= WHAT YOU NEED TO DO =
Determine how many lines in the entries below hold "computer". Respond with that number only.

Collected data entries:
.....

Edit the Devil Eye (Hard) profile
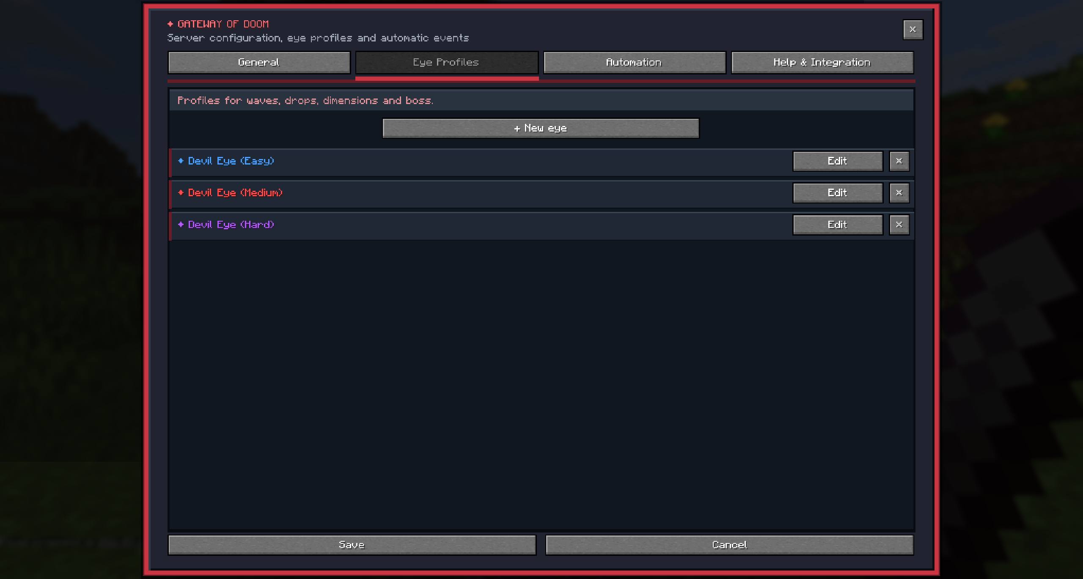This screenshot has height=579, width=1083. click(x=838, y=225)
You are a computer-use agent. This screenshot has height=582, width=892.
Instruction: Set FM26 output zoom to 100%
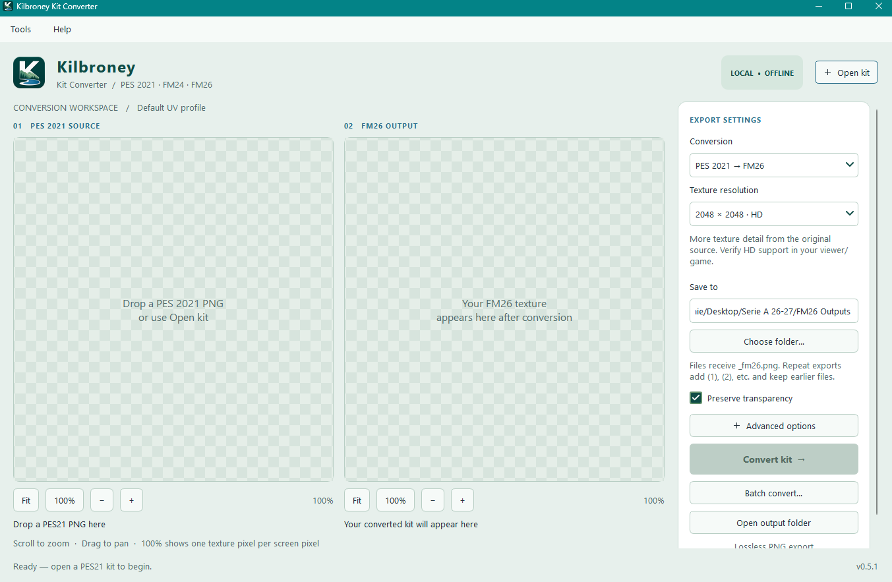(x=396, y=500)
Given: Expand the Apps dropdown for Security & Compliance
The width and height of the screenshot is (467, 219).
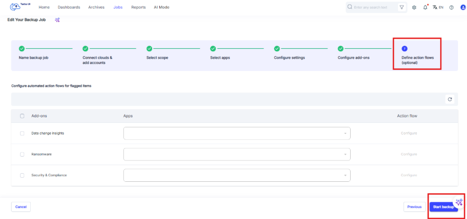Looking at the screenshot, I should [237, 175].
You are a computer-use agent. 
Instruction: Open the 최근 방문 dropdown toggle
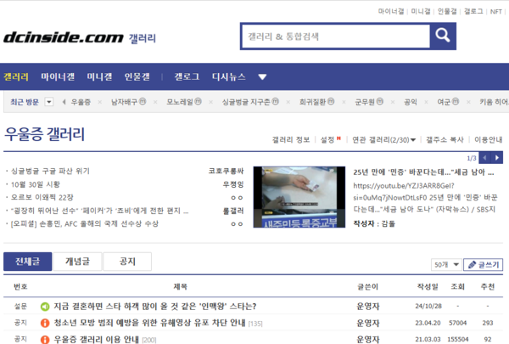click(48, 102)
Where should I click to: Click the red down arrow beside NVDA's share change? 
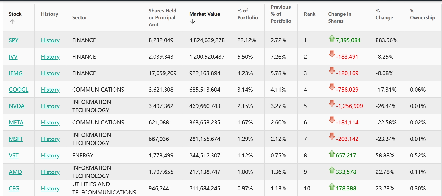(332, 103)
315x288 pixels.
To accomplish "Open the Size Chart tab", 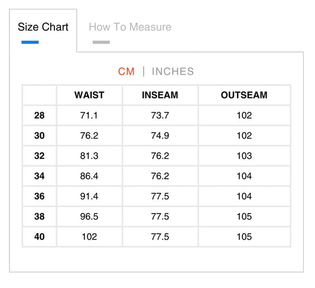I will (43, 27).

.....

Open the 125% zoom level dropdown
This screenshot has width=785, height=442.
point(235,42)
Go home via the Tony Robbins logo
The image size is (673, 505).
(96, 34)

.....

= TASK SOLUTION =
2